- **GIVEN PASSAGE**:
The APA satisfies the reasonable relationship test because Imaging's principal place of business is in New York. (Compl. ¶ 9); see Madden, 237 F. Supp. 3d at 149. Moreover, both Defendants and Plaintiff consented to an application of Georgia law to the breach of contract claim. (See Defs.' Mot. at 8; Pl.'s Opp. at 7.) Thus, the Court finds that the Georgia choice of law clause is valid and that Georgia law thereby governs the breach of contract claim.
B. Applicable Law
Under Georgia law, to prove a claim for breach of contract, "a plaintiff must show: (1) a valid contract, (2) a material breach of its terms, and (3) resultant damages to the party who has the right to complain about the breached contract." Sheely v. Bank of Am., N.A., No. 17-CV-14511, 2018 WL 2434462, at *3 (11th Cir. May 30, 2018). A breach of contract claim is only pled properly if it alleges that an express provision or term of the contract at issue was breached. Burgess v. Religious Tech. Ctr., Inc., No. 1:13-CV-02217 (SCJ), 2014 WL 11281382, at *1 (N.D. Ga. Feb. 19, 2014), aff'd, 600 F. App'x 657 (11th Cir. 2015). Additionally, "every contract implies a covenant of good faith and fair dealing in the contract's performance and enforcement." Clark v. Aaron's, Inc., 914 F. Supp. 2d 1307 (N.D. Ga. 2012).
C. Application
Both parties agree that the APA is a valid contract. (Pl.'s Opp. at 17; Defs.' Reply at 7.) However, they differ over whether Defendants breached various material representations of the APA. The Court must therefore determine whether Plaintiff's factual allegations, accepted as true, allow it to draw the reasonable inference that Imaging and BioWave breached any material representations of the APA. Ashcroft v. Iqbal, 556 U.S. at 678. Since this determination turns on what the APA's provisions require of the parties, the Court's analysis will necessarily consist of an interpretation of the APA's language and terms.

- **DATASET CONTENT**:
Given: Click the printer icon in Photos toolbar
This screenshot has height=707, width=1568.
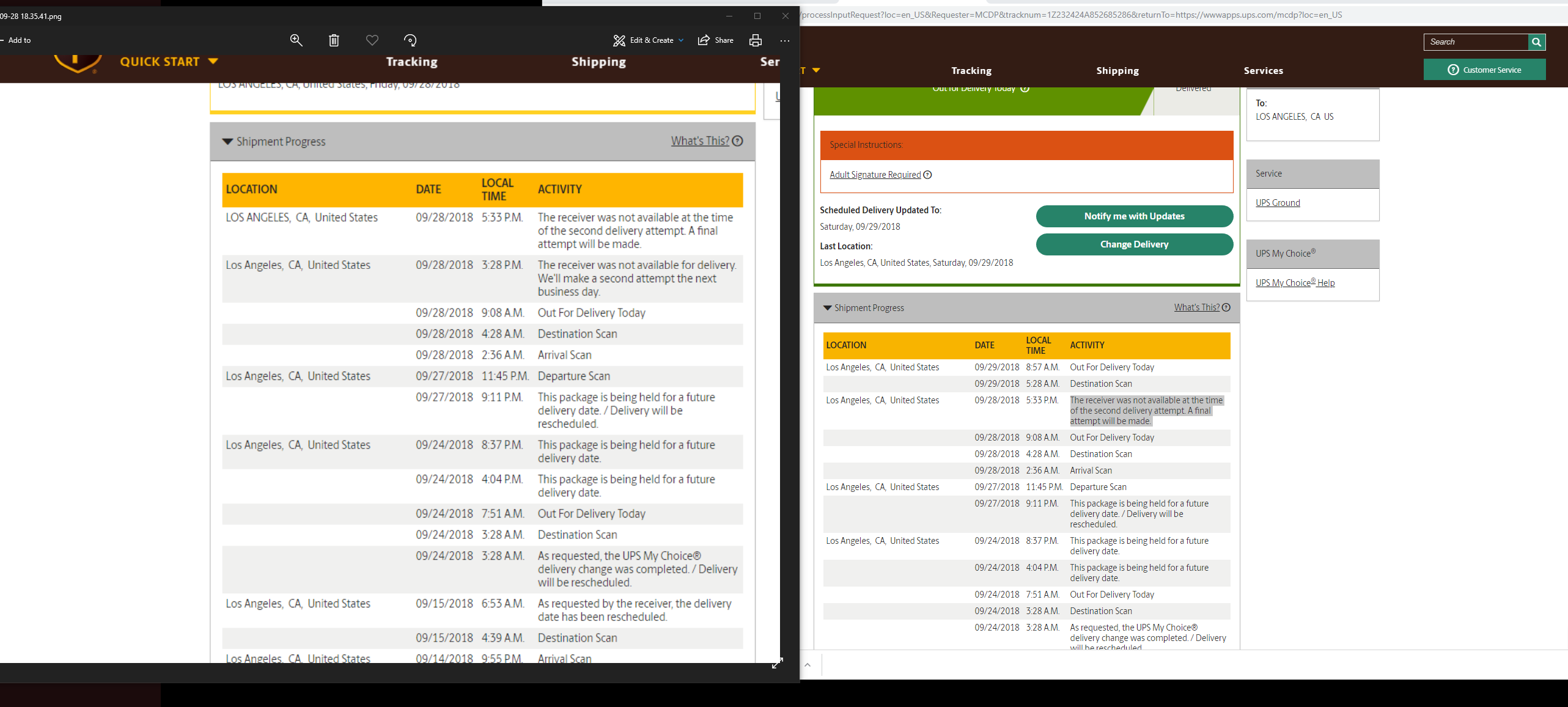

- **PARTS OF THE EXERCISE**:
a: According to the breach of contract opinion, what three things must a plaintiff show under Georgia law to prove a breach of contract claim?
b: Carry the breach of contract opinion forward from its final sentence.

- **RESULTS OF THE EXERCISE**:
a: A plaintiff must show a valid contract, a material breach of its terms, and resultant damages to the party who has the right to complain about the breached contract.

b:
Under Georgia law, "[c]ontract construction is a question of law for the court." Ralls Corp. v. Huerfano River Wind, LLC, 27 F. Supp. 3d 1303, 1321 (N.D. Ga. 2014). A court may engage in contract construction on a motion to dismiss where "(1) the contract has been incorporated in the pleadings (including by reference), and (2) the sufficiency of the pleading depends on the contract's meaning." Id.
The "cardinal rule" of contract construction is to determine the intent of the parties at the time that they entered into the agreement. S. Point Retail Partners, LLC v. N. Am. Properties Atlanta, Ltd., 304 Ga.App. 419, 421 (2010). There are three steps to the process of contract construction: (1) if the terms of the contract are unambiguous, the trial court simply enforces the contract according to its terms; (2) if the terms of the contract appear ambiguous, the existence or non-existence of an ambiguity is a question of law for the court, which applies the rules of contract construction; and (3) if the contract contains an ambiguity that the court cannot resolve by applying statutory rules of construction, a jury question arises. Id. The Court now considers each of Defendants' alleged breaches of the APA in turn.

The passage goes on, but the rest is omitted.